ハタチになってからというもの、お酒を浴びるように飲むヤツや、ギャンブルで大金を使って遊ぶヤツ、ブランドものばかりを身につけるヤツが私の周りに増えた。

つい最近まで同じサッカー部で汗を流していた友人たちもそんな人間になってしまって、すっかり体も丸くなってしまった。

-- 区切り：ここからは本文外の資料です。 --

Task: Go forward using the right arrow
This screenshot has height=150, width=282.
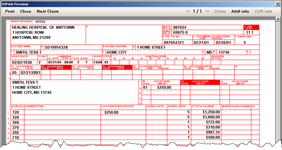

私には中学生の頃から変わらない仲の良いメンバーがいた。「喧嘩するほど仲が良い」という言葉のせいで、仲の良い連中には喧嘩が付き物のように感じるが、私たちはもう7年ほど一緒にいるのに、喧嘩を全くせずに楽しい時間だけを過ごしてきた。

そんな彼らも変わってしまった。さらに、メンバーの一人が上京する事をキッカケに、以前のように集まることは少なくなった。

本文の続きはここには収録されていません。